What's the recommended way to store files in Git?
While Git can store and handle any file of any type, there
are some settings that work better than others. In general,
we recommend that text files be stored in UTF-8 without a
byte-order mark (BOM) with LF (Unix-style) endings. We also
recommend the use of UTF-8 (again, without BOM) in commit
messages. These are the settings that work best across
platforms and with tools such as git diff
and git merge
.
Additionally, if you have a choice between storage formats
that are text based or non-text based, we recommend storing
files in the text format and, if necessary, transforming them
into the other format. For example, a text-based SQL dump
with one record per line will work much better for diffing
and merging than an actual database file.

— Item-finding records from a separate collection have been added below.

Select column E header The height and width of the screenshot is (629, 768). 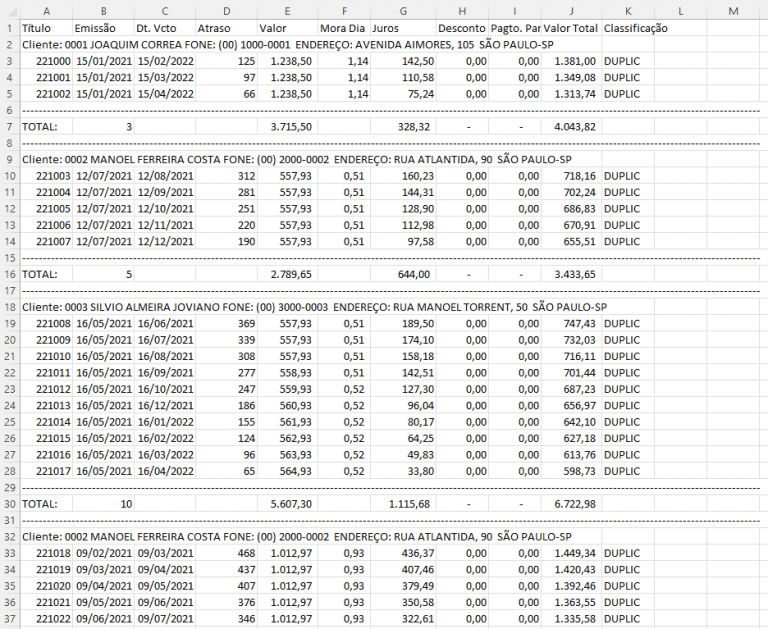click(287, 11)
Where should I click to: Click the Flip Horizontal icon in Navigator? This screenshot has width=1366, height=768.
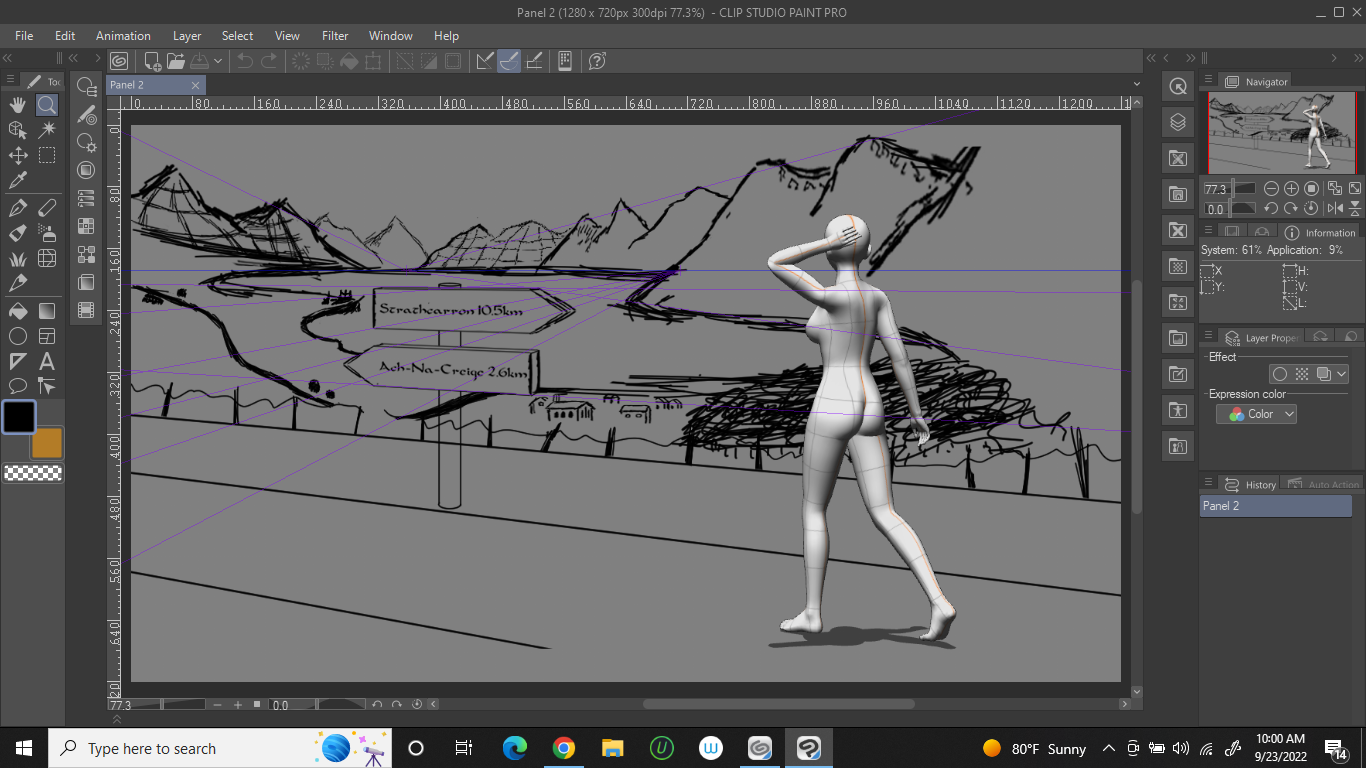tap(1334, 209)
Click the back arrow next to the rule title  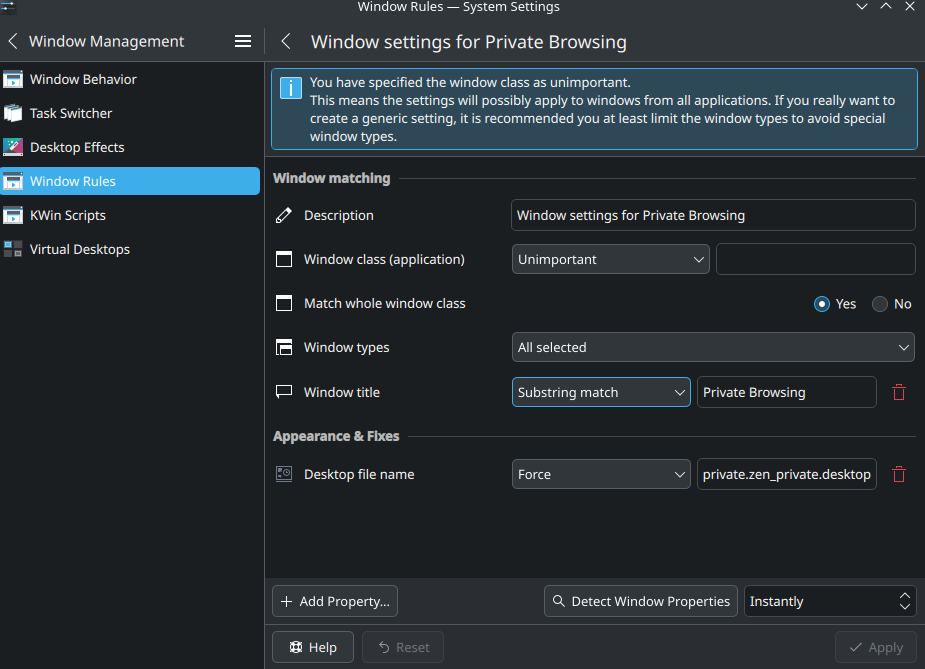click(286, 41)
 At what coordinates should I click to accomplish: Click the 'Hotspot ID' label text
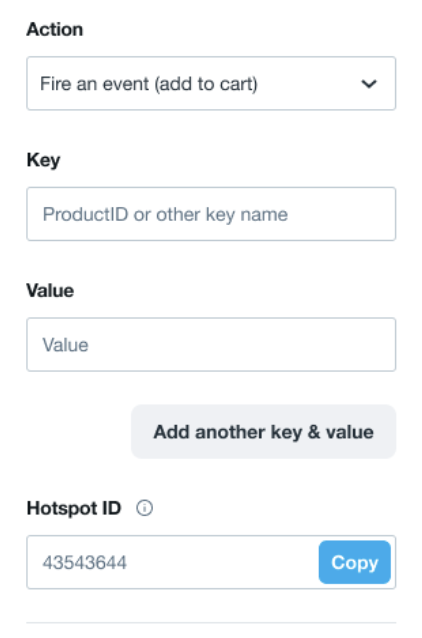[x=74, y=508]
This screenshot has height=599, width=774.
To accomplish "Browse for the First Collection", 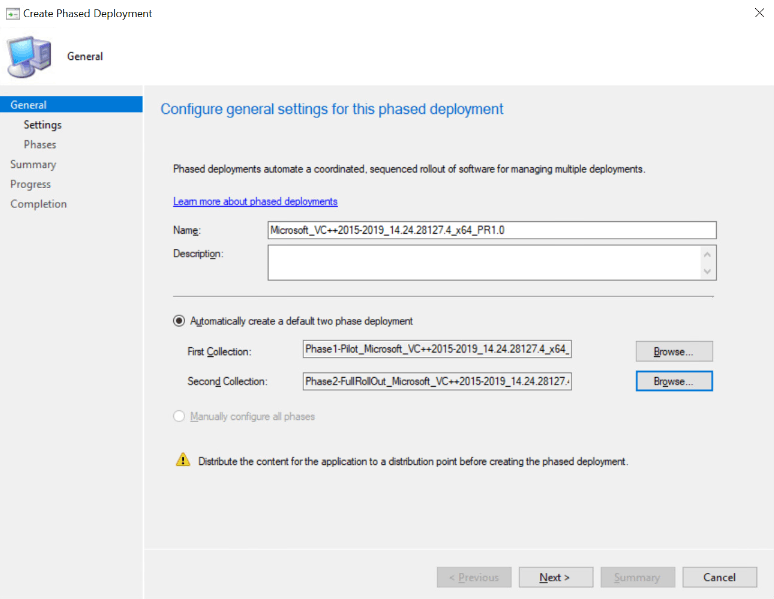I will (x=673, y=351).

Similarly,
text-based formats such as Markdown and AsciiDoc will work
better than binary formats such as Microsoft Word and PDF.
Similarly, storing binary dependencies (e.g., shared
libraries or JAR files) or build products in the repository
is generally not recommended. Dependencies and build products
are best stored on an artifact or package server with only
references, URLs, and hashes stored in the repository.
We also recommend setting a gitattributes(5) file to
explicitly mark which files are text and which are binary. If
you want Git to guess, you can set the attribute text=auto
.
For example, the following might be appropriate in some
projects:
# By default, guess.
* text=auto
# Mark all C files as text.
*.c text
# Mark all JPEG files as binary.
*.jpg binary
These settings help tools pick the right format for output
such as patches and result in files being checked out in the
appropriate line ending for the platform.